As Western society becomes more bullying in its attitude towards Christians, there has been an increasing tendency on the part of many believers to be content with arguing for our space in the public square. There has been a reluctance to call on unbelievers to repent, and even an assumption that unbelievers cannot be expected to hold the same moral views as Christians. It is true that without the Holy Spirit, the Christian message will simply seem to be foolishness to those who hear it (1 Cor.2:14). However, God has written His moral law on the hearts of all human beings (Rom.2:12-16) which means all have a responsibility to adhere to it.
Every human being is made in God’s image, and has His law written on his or her heart, and testified to by conscience. If someone is guilty of murder or stealing, we expect to agree that such a person needs to be called to account. If someone is obnoxious, and pushes in ahead of others in a queue, we all dislike such behaviour for moral reasons. No Christian argues: ‘We do not wish to impose Christian standards on unbelievers. There is a separation between church and state, and we do not want a theocracy.’ It is a universal given that murder and stealing are crimes to be punished, and that being pushy is somehow wrong.
A secular ethic is not neutral. If we say something is morally neutral, we are saying that it is allowable, and that will be heard as saying it is therefore moral. It will be put in the category of subjective likes and dislikes, along with what one thinks of beetroot and what is one’s favourite colour. God calls the nations to account in the Old Testament (e.g. Amos 1:1-2:3). Yahweh used the idolatrous and brutal Assyrians to chastise His own people of Israel (Isa.10:5-7), but then judged the Assyrians for their pride (Isa.10:15-19).
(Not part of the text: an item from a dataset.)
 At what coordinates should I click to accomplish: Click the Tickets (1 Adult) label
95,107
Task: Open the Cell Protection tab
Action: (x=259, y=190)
In fact, Abimelech chastises Abraham (Gen.20:9-11) and the pagan sailors were shocked that Jonah could flee his own God (Jonah 1:10). David committed adultery, tried to hide it with a murder, and then sought to deceive Israel, himself, and even God, until Nathan confronted him (2 Sam. 11-12). Calvin comments rightly: ‘If David had been a poor pagan, he would still have been inexcusable.’
C. S. Lewis pointed out that ‘there would be no sense in saying that a footballer had committed a foul unless there was some agreement about the rules of football’. All world views – whether theistic or atheistic – use the language of right and wrong, even when they are trying to deny that there is a right or wrong. What this means is that Christians should have more confidence that in opposing same-sex marriage, for example, we are actually resonating with unbelievers to some considerable degree. We should pursue this line, and not be concessive. This is not for our good so much as for the good of society. Just as a drug addict is not helped when he is given more ice, so a homosexual is not helped when he gets his own way regarding his sexuality.
Christian social policy ought to consist of rather more than demanding that we have the freedom to say some things in our own little corner of the public space. On the issue of same-sex marriage, we are saying: ‘This is wrong, and even unbelievers know it deep down, and society ought not to pander to the homosexual lobby but oppose them – for the good of society and for the good of sinners too.’ ‘Repent’ is not just a message of law; it is part of the proclamation of grace.